The team of three remote vascular neurologists, who are also board certified in neurocritical care, treated 129 patients over nine months. During this period, the response time for the off-site physicians was 21.8 minutes compared to more than 12 hours for local neurologists to physically arrive at the facility. The remote physicians attained a significant increase in compliance with Joint Commission metrics related to blood-clot prevention, clot-dissolving medications, cholesterol-lowering medications and stroke education. During the course of the following year, compliance by the local neurologist was significantly improved, attributable to the standard set by the telemedicine neurocritical-care physicians, as well as the fact that outcome data was shared between both groups.
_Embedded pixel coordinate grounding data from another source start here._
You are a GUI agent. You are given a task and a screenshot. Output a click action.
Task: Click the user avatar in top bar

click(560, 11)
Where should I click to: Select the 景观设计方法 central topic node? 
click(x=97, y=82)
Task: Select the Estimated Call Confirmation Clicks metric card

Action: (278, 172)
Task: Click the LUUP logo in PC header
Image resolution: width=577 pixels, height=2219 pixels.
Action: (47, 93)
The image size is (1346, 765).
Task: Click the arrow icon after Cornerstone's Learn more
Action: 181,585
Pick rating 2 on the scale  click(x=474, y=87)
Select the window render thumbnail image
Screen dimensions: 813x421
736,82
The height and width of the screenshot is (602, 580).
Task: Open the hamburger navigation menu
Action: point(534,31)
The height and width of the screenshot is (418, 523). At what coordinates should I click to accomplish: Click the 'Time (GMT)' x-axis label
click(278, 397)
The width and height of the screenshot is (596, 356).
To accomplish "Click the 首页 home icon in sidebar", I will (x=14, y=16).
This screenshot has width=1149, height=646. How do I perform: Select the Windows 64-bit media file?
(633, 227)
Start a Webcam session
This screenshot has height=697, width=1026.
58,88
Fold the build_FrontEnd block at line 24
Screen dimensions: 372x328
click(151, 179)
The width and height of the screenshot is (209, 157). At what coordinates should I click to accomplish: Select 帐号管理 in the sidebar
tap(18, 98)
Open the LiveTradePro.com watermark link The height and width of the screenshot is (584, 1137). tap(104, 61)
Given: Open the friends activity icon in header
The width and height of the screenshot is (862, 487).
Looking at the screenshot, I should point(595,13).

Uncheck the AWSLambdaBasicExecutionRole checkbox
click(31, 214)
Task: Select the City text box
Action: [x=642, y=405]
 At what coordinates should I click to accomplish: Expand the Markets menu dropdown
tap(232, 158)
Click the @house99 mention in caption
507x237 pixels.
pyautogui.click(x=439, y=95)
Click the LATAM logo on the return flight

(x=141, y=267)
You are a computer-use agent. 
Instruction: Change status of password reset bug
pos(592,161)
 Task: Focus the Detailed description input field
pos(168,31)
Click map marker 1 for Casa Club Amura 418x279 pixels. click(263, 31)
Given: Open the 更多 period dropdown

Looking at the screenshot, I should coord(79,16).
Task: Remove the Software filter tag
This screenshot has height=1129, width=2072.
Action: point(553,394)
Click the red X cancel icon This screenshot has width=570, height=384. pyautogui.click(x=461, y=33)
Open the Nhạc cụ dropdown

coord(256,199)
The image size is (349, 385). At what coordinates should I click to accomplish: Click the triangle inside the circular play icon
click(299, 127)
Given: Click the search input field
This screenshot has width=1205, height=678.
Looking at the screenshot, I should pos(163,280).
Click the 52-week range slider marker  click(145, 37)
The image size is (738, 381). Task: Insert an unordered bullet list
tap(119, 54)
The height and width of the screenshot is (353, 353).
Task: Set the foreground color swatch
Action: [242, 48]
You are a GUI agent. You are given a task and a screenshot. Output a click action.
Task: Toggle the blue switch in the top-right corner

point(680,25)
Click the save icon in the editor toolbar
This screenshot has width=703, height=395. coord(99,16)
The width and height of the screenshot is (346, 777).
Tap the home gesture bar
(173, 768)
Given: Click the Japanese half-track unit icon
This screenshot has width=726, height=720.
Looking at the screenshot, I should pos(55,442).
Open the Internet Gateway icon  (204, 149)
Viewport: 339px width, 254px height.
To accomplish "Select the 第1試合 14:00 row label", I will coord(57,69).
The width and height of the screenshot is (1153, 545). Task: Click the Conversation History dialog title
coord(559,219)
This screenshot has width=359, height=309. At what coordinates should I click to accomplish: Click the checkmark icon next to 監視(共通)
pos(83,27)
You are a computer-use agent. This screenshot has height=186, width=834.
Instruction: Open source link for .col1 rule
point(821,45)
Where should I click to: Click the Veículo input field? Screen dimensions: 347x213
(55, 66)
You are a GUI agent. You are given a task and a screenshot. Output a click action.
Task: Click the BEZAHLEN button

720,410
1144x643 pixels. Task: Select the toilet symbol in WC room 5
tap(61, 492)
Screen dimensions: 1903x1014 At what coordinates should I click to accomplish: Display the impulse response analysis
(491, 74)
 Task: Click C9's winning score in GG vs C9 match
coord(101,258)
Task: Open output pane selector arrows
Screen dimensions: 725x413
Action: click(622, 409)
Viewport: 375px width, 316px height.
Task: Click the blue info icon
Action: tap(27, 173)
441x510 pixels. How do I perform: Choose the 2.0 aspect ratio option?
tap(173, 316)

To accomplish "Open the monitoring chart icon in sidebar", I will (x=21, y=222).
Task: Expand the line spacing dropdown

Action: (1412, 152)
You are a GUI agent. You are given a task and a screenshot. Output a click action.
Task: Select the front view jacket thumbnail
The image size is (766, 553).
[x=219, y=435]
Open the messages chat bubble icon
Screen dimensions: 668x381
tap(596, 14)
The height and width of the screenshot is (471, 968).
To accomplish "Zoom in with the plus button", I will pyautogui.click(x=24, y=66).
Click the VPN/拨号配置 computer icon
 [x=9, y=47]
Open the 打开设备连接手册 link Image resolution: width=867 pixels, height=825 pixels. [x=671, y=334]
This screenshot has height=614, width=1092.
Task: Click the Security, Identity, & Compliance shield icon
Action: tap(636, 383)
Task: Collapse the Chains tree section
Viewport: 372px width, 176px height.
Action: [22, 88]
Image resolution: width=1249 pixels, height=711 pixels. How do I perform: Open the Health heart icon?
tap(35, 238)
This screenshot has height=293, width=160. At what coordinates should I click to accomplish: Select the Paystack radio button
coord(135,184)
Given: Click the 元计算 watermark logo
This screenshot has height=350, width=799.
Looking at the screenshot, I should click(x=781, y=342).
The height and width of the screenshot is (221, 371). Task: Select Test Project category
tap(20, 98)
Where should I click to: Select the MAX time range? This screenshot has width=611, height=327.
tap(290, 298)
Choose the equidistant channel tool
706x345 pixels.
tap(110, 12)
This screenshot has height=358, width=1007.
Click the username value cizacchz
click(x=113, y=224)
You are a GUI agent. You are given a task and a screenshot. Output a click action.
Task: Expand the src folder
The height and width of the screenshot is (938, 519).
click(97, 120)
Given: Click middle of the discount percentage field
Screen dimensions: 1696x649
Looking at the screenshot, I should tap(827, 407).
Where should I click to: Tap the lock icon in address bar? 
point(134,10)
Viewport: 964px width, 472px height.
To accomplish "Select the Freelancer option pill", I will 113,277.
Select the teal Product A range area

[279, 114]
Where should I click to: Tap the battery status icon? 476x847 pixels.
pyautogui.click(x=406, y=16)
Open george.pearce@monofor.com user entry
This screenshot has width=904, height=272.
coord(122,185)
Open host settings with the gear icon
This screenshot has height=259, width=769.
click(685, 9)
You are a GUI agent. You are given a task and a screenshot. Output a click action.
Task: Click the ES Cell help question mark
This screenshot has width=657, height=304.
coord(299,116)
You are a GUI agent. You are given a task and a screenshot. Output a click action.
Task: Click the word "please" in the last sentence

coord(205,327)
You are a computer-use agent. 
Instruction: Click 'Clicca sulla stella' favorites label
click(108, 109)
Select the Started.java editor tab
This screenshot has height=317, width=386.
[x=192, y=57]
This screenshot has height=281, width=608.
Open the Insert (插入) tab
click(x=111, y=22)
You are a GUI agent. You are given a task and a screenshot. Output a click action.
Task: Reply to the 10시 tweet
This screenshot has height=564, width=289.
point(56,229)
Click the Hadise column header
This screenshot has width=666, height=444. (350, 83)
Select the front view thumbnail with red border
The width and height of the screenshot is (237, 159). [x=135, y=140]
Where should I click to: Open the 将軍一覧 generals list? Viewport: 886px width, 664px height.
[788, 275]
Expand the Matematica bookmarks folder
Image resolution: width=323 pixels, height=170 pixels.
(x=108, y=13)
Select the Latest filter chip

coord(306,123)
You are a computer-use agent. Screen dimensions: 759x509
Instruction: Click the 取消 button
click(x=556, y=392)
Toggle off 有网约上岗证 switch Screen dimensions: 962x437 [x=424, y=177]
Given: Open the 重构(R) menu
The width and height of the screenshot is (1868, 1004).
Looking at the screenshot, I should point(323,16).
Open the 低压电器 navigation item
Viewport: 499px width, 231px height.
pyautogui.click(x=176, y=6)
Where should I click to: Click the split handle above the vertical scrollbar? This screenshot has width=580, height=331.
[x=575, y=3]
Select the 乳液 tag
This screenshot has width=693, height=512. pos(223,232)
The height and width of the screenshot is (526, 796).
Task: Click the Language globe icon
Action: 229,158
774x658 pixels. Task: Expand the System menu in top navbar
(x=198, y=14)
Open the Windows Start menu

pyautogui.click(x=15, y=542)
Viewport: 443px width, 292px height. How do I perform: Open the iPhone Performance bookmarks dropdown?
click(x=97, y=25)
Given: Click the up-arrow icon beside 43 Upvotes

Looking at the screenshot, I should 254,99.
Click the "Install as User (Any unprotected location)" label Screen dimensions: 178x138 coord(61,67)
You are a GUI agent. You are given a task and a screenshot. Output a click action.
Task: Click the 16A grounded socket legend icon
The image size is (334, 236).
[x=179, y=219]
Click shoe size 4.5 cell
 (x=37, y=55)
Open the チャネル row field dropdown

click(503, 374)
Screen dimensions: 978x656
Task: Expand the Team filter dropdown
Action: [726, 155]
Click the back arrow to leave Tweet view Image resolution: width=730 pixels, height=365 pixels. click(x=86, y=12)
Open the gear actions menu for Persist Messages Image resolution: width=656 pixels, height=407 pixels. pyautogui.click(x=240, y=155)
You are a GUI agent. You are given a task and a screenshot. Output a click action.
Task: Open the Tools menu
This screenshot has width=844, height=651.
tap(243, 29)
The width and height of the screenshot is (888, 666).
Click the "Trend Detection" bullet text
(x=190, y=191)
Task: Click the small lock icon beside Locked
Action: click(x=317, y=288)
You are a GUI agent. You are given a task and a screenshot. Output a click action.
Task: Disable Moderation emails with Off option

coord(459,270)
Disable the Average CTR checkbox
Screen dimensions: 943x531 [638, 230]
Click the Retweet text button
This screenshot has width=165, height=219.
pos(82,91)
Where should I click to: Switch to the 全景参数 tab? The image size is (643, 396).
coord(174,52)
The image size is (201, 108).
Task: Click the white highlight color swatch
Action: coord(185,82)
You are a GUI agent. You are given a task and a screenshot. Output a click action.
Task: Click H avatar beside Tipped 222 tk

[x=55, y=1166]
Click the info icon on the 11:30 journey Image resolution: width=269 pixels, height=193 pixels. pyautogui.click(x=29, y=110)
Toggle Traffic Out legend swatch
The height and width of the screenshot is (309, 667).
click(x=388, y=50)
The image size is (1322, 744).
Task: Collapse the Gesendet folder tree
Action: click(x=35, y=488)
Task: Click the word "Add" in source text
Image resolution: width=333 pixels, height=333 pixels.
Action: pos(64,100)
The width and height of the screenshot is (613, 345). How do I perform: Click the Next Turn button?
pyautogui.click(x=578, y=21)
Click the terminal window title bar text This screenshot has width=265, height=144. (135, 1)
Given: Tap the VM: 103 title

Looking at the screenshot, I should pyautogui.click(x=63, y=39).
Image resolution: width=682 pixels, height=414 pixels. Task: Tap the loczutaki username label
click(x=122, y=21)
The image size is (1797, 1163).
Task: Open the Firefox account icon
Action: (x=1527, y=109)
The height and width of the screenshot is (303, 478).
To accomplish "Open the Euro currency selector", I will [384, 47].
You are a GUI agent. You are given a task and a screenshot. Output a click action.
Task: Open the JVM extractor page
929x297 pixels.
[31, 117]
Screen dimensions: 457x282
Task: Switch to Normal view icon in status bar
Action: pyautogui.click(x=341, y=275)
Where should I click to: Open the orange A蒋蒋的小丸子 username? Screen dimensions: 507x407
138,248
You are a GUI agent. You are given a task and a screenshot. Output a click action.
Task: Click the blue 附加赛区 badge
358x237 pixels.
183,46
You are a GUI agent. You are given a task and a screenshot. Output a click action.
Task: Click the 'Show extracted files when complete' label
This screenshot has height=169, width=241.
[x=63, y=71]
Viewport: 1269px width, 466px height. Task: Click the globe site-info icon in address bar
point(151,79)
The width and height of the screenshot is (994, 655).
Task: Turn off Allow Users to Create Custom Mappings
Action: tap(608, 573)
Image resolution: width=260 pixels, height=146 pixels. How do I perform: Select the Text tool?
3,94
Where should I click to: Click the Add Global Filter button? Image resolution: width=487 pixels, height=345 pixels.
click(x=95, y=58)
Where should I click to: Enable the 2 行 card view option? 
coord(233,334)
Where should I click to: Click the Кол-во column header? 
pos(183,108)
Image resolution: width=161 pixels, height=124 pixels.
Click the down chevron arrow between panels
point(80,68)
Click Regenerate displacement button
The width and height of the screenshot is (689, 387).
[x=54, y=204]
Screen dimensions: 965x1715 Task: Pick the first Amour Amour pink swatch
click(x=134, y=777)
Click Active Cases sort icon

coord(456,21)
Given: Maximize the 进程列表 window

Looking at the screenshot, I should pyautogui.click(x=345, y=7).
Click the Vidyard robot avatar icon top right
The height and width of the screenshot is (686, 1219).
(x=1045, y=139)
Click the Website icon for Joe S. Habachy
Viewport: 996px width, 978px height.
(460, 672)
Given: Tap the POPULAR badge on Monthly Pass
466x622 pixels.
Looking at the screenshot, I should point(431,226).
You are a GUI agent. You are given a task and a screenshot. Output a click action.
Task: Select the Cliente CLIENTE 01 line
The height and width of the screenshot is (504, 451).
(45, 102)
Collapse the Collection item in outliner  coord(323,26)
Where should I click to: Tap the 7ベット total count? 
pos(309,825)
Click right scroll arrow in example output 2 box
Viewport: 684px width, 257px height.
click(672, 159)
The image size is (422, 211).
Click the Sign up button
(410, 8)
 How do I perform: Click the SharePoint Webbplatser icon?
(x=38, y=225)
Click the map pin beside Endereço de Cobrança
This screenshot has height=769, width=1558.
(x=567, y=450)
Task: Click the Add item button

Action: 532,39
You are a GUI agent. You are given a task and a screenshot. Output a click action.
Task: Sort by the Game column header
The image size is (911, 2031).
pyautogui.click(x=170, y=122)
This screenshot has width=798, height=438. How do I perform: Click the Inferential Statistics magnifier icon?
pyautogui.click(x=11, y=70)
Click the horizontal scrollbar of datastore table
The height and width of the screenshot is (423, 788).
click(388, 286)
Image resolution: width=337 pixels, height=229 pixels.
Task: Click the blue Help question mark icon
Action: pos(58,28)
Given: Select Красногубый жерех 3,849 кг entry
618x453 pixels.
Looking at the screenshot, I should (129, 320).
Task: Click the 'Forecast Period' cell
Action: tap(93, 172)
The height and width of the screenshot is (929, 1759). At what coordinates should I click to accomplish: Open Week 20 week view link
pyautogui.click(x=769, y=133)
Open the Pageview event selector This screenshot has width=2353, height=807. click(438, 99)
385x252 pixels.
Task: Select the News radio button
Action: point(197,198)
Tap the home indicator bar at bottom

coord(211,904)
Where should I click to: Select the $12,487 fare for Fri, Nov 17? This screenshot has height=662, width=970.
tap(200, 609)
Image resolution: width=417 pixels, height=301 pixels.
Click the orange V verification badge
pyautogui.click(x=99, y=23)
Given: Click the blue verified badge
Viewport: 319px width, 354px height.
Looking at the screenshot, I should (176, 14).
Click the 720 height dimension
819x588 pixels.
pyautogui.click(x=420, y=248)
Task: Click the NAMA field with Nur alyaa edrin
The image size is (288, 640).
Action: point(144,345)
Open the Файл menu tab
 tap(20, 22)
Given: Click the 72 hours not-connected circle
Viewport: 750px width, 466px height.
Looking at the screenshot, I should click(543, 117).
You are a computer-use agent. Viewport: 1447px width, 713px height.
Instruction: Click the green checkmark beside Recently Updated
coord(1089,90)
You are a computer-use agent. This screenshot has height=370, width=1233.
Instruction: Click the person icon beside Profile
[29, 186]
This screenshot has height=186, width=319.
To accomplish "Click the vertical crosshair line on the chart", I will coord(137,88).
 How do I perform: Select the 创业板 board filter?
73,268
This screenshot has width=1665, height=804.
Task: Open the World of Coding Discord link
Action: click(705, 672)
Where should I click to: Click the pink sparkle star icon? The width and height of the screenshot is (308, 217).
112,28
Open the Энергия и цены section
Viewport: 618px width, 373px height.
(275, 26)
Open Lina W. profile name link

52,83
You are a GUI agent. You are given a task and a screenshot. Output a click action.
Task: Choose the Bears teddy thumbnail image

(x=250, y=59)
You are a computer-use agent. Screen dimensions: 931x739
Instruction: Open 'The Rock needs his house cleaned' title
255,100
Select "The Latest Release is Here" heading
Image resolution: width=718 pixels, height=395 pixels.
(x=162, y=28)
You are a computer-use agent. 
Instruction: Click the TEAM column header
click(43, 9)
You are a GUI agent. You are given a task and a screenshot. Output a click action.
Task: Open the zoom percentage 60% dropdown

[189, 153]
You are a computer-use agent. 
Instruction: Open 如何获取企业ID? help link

Once this hospital started its telemedicine program, it realized an increase in utilization of t-PA, as well as complex diagnoses and treatment for patients with neurological emergencies.

Identifying opinion leaders and change agents – who understand the value of the program to patient care and physician buy-in – and involving them in planning is important. According to Rogove, “In order for the implementation to be successful, buy-in also needs to occur at the highest executive level.” This often comes when the hospital is working toward, or maintaining, certification as a comprehensive stroke center. But it can also occur when the county EMS systems begin to divert patients to other hospitals, resulting in patient loss and decreasing revenues. In addition, recent public interest in transparency of quality metrics and performance and patient experience measures is also likely to capture the attention of hospital leaders.

Resistance to change and the fear of losing patients can exist among local neurologists. However, engaging them in the process from the beginning and maintaining effective communications soon helps them realize that the telemedicine program is a trusted partner for providing emergency care to their patients. In the case above, the local neurologists appreciated the remote physicians being available to see their patients in emergencies, when they couldn’t break away from their office practice or get to the hospital in time.